Exception handling was also done using the setjmp/longjmp routines. Initially the compiler generated code to push and pop handler frames on the running thread's stack. Later versions of the compiler generated tables of C labels that identified the exception handling scopes. A tiny bit of platform-dependent code was needed to recover the current PC and walk the thread stack to determine which exception scopes were active. Optimizing C compilers that moved code around could break this scheme by moving code from inside to outside a handler scope, though I don't know that we ever identified a case where that actually happened.

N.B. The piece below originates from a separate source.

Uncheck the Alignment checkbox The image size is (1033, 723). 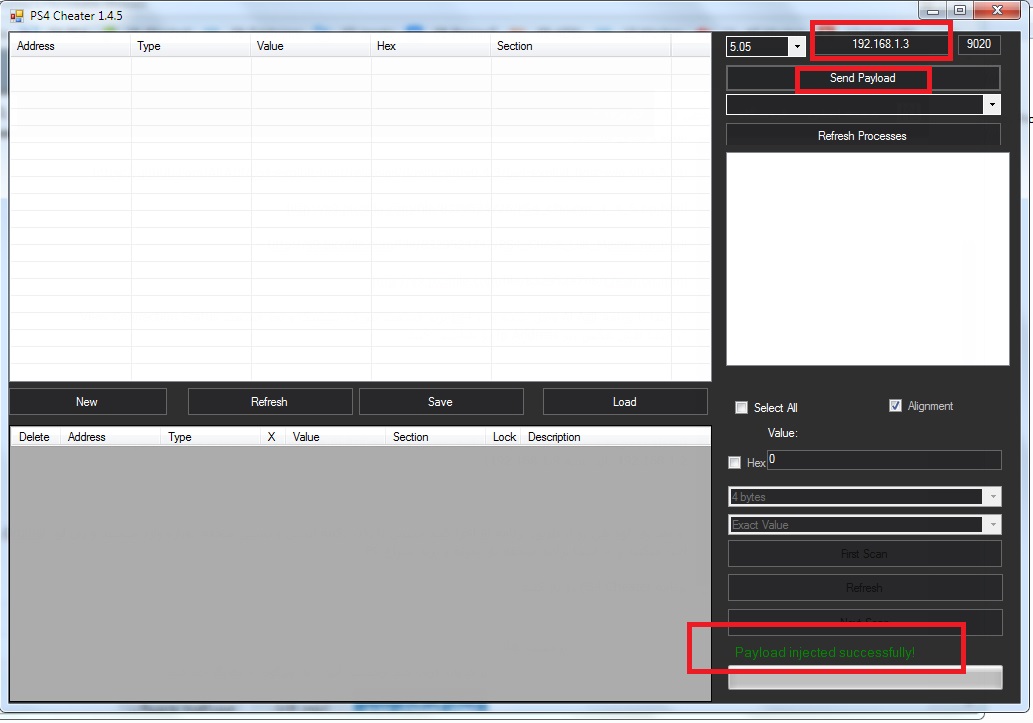click(x=895, y=406)
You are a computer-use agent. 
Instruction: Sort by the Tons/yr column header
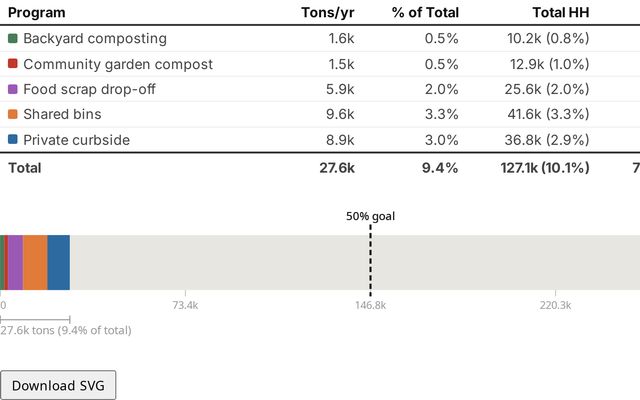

Andrew Birrell's mail client (Postcard?) was throwing so many exceptions so frequently that it exposed a bug in the Ultrix library version of longjmp. It restored the SP before it was done restoring all other registers, leaving the longjump argument exposed above the top of the stack where it could be mutated by other interrupt-driven code.
I used the Vulcan [*** footnote Vulcan] programming environment's AST builder to translate the M3 compiler's M2+ code into Modula-3. It did an amazingly good job. At least 90% of the translation work was done automatically. All that was left was to go through and tidy up.
The M2+ version of the compiler did not have objects available as a programming construct, but I wrote the compiler with that in mind. Converting the translated M2+ to M3 code from pseudo-objects into the objects supported by Modula-3 was tedious, but straight-forward.
At this point the compiler for Modula-3 was written in Modula-3. It's a precarious situation. Bugs in the compiler could break the compiler. But, we survived.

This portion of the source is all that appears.